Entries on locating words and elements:
***

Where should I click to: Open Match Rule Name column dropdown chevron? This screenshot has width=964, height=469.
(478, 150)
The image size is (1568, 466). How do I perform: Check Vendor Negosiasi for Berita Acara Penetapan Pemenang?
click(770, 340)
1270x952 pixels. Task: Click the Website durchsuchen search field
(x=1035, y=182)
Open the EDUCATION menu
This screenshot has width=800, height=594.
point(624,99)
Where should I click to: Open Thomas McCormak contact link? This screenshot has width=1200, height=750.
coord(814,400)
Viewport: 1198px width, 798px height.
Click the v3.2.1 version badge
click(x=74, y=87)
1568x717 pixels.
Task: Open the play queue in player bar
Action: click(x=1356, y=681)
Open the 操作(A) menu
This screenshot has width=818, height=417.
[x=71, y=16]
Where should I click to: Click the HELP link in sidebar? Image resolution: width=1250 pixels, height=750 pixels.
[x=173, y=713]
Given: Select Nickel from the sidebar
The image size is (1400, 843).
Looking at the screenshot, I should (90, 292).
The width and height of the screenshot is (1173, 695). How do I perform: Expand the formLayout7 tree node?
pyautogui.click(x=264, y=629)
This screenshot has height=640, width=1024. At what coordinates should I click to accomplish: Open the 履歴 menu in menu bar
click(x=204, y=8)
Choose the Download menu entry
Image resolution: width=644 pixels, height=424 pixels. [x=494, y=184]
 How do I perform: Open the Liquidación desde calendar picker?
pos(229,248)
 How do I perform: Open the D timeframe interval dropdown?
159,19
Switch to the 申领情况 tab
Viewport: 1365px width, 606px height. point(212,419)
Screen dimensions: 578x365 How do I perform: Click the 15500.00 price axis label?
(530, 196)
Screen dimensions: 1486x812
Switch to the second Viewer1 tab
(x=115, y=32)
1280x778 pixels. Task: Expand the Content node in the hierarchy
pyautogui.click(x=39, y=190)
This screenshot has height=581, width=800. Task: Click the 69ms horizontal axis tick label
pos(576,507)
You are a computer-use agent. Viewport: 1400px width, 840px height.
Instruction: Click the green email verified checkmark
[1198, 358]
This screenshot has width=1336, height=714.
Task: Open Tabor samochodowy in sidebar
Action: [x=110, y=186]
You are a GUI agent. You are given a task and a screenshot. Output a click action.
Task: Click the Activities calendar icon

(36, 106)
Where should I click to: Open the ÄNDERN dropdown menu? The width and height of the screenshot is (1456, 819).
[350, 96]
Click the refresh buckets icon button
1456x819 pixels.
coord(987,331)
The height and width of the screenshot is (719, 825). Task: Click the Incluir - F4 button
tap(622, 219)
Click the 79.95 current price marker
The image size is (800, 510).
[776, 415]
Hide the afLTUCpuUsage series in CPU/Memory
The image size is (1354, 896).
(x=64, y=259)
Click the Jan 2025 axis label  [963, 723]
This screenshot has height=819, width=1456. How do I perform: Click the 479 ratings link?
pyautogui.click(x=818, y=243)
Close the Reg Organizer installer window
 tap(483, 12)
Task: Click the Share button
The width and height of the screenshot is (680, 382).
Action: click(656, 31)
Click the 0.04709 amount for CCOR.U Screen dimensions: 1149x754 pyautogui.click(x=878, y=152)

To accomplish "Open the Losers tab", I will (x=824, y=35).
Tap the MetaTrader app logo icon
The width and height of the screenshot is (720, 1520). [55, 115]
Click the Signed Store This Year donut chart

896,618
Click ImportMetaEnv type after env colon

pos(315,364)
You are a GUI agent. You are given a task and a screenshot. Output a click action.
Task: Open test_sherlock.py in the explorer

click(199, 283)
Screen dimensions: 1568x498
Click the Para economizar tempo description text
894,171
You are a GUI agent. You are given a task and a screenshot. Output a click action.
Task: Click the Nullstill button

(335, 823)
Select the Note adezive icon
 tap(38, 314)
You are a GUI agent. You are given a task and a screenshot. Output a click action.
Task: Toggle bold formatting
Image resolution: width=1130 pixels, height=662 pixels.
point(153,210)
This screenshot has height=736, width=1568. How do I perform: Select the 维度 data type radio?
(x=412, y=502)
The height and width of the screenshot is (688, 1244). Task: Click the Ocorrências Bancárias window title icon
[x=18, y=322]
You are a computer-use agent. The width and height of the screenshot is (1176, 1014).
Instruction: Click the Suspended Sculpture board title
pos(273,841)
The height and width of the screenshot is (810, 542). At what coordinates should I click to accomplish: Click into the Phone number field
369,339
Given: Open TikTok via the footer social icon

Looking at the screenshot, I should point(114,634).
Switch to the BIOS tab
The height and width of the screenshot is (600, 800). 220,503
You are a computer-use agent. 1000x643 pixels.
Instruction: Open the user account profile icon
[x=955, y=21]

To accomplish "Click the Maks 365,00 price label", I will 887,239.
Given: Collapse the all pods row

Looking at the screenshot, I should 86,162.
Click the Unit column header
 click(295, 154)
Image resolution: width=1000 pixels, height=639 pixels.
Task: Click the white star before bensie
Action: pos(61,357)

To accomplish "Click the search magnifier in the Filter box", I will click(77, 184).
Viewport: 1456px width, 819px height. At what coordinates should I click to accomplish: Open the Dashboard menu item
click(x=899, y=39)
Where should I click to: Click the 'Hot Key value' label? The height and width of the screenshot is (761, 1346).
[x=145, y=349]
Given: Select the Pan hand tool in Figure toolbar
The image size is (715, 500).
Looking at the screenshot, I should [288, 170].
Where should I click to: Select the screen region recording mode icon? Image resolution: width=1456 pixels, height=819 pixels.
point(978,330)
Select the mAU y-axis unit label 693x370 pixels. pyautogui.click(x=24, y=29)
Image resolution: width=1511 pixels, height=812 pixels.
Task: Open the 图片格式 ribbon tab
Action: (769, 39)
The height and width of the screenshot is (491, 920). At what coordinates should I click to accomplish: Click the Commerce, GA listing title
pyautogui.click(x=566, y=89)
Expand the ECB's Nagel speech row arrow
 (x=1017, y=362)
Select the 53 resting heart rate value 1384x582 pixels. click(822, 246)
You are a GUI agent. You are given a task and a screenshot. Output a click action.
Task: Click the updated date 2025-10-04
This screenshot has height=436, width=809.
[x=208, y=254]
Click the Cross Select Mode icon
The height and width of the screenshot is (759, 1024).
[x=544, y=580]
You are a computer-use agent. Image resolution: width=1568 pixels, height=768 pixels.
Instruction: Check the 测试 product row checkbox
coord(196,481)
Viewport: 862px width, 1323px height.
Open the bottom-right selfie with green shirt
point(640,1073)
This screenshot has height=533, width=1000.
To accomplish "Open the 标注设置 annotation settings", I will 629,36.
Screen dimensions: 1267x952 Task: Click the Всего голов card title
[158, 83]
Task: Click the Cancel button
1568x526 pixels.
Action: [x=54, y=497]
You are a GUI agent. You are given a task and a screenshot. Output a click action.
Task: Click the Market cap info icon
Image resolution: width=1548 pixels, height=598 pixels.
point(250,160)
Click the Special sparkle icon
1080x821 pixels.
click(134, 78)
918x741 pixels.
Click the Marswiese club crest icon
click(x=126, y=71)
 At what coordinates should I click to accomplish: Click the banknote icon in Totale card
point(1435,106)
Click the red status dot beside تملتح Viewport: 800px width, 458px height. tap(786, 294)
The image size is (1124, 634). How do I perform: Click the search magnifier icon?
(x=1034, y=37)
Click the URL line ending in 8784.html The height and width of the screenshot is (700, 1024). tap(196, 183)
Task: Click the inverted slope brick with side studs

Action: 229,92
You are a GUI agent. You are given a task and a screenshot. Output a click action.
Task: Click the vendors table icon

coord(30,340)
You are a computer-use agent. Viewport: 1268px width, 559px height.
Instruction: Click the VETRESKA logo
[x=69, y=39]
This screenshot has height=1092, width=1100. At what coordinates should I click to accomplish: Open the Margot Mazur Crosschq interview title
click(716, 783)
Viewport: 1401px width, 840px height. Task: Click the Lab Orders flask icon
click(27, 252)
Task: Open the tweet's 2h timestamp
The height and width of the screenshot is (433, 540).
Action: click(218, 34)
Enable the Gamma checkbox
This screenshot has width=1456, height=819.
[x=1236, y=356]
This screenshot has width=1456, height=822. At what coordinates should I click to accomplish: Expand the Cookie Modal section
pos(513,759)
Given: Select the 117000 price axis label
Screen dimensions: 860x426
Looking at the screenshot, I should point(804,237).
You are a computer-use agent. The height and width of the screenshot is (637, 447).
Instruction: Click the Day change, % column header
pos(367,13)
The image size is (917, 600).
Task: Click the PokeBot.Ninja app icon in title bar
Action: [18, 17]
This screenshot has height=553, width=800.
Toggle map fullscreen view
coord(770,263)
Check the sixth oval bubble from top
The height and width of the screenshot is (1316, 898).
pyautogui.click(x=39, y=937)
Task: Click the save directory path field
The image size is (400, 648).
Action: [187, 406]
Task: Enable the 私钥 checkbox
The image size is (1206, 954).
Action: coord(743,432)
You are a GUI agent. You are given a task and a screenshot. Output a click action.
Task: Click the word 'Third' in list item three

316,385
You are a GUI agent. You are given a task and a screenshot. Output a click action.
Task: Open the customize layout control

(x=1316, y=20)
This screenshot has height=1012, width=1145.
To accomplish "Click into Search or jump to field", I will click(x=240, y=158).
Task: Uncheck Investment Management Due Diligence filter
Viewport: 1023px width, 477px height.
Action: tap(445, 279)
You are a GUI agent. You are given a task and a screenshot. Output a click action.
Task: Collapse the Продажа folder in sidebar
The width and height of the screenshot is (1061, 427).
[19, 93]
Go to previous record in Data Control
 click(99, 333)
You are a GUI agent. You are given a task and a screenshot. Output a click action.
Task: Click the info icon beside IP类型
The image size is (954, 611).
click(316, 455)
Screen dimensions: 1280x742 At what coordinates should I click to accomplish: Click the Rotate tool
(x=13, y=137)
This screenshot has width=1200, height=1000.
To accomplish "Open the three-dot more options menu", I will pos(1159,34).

***

Instructions to follow: Update the lines from the first one through the line containing "Looking at the screenshot, I should (90, 292)." by replacing "Where should I click to" with "Which spot should I click to", leaving everything else unchanged.

Answer for this exercise:
Which spot should I click to: Open Match Rule Name column dropdown chevron? This screenshot has width=964, height=469.
(478, 150)
The image size is (1568, 466). How do I perform: Check Vendor Negosiasi for Berita Acara Penetapan Pemenang?
click(770, 340)
1270x952 pixels. Task: Click the Website durchsuchen search field
(x=1035, y=182)
Open the EDUCATION menu
This screenshot has width=800, height=594.
point(624,99)
Which spot should I click to: Open Thomas McCormak contact link? This screenshot has width=1200, height=750.
coord(814,400)
Viewport: 1198px width, 798px height.
Click the v3.2.1 version badge
click(x=74, y=87)
1568x717 pixels.
Task: Open the play queue in player bar
Action: click(x=1356, y=681)
Open the 操作(A) menu
This screenshot has width=818, height=417.
[x=71, y=16]
Which spot should I click to: Click the HELP link in sidebar? Image resolution: width=1250 pixels, height=750 pixels.
[x=173, y=713]
Given: Select Nickel from the sidebar
The image size is (1400, 843).
Looking at the screenshot, I should (90, 292).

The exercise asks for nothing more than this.